Ford to Glasgow via the Kintyre Peninsula and then to Portpatrick with a detour down memory lane.

Apologies for the late posting of this and the next blog entry. Lack of time and lack of WiFi access prevented my usual prompt posting on a daily basis.

So - where were we? Ah yes south of Oban up a secondary road, deep in the hills and overnighting in the tiny hamlet of Ford. A delayed start to the day due to encountering a fellow Australian at breakfast. The consequent exchange of travel notes resulted in a prolonged breakfast and I only managed to get mobile shortly before 10am! Quelle Horreur!
As the day was fine and with Glasgow my ultimate destination I headed off southwards to Lochgilphead and the start of the Kintyre Peninsula. Lochgilphead and Ardishaig is one of the end points of the Crinan Canal. Built between 1794 and 1801, it is nine miles (14 km) long, and connects Loch Gilp with Jura Sound, providing a navigable route between the Clyde River and the Hebrides Islands.
Watched as a couple of yachts passed through the entrance lock before continuing south - heading for Campbelltown. Took the eastern route down the coast, a narrow B class road, rutted and full of pot holes. Slow going, but providing stunning views to the east of the island of Arran, its mountains capped by dark squally clouds trailing showers, the tail of one briefly peppering me with icy pellets of sleet. Despite the bad road, a good ride - albeit slow. And so to Campbelltown for lunch. A pretty port surrounded by lush green hills. After lunch, and aware of time and the distance still needed to cover to get to Glasgow, I headed back up the west coast of the peninsula - this time on the main (A grade) road. Light traffic and a good road allowed for rapid progress. However, the sudden darting of a deer across the road in front of me was a reminder that eternal vigilance is the price of safety (or some such words).
Skirting round Loch Fyne and Inverary the bad weather caught up with me and the traversal of Glen Kinglas and Glen Croe through the Arrochar mountains was suitably wet and gloomy. The rain eased to a drizzle as I passed down Loch Lomond, now on the A82, a major arterial road leading straight into the belly of the beast that is Glasgow.
I spent the night at my brother Scott's place. An excellent (cheap) curry at a local small family restaurant - and a glass of single malt at a local pub, followed by a long talk into the night. I hadn't seen Scott in 10 years - there was lots to talk about.

On the road by 8:30 am - heading south to Portpatrick on the south west corner of Scotland directly across  the Irish Sea from Belfast. Portpatrick is sometimes referred to by the locals as the 'Scottish Riviera', due to it's relatively (by Scottish standards) benign weather. The Port is where my aunt and uncle retired to, and an attractive village with a tiny harbor that was once (a long time ago) the stepping off point for travelers to Ireland.
A detour from the direct route south to visit my childhood home of Dalry. Spent some time looking around the town. Lots has changed (road re-alignments and my old school demolished), but much remains unchanged.

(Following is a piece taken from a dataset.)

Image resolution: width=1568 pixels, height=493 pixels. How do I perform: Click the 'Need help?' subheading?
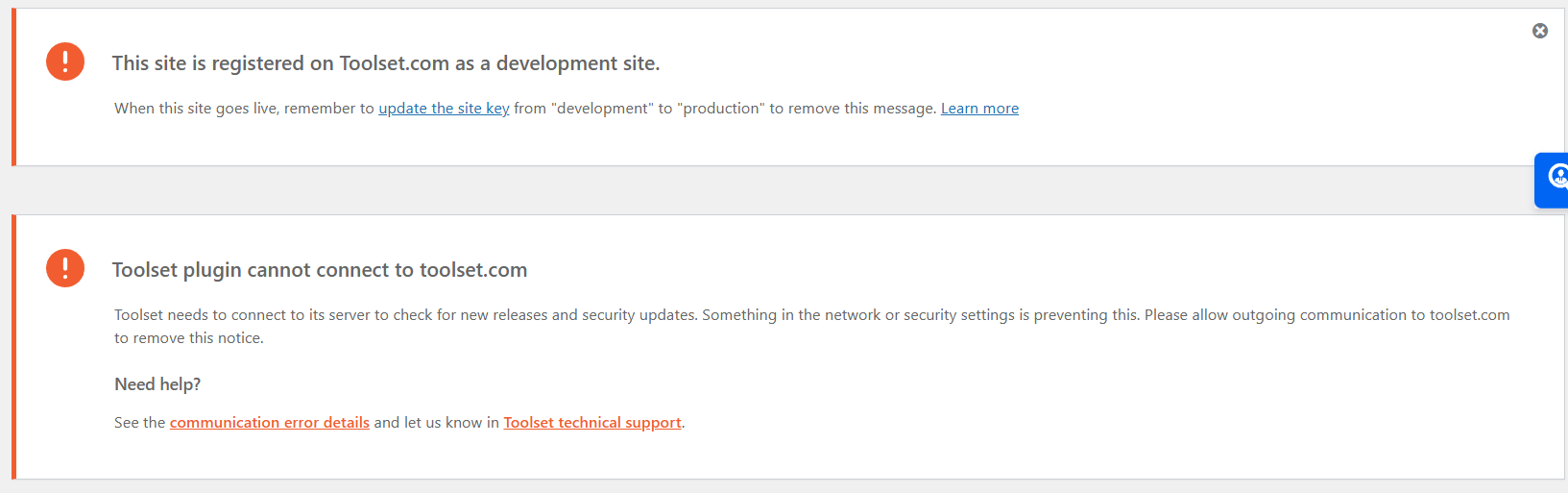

Including our old house and a large park in the centre of the town that I have strong memories of.

While wandering around the park, I ended up talking to a local who was out walking his dog. Turns out that David is a genealogist ( and we had a pleasant discussion about origins and family trees.  
Nostalgia put aside, and following a route suggested by David I headed to the coast and avoiding the main road as much as possible discovered a couple of delightful small coastal villages - Dunure and Maidens.

Then back onto the main road at Girvan and so on to Stranraer and Portpatrick.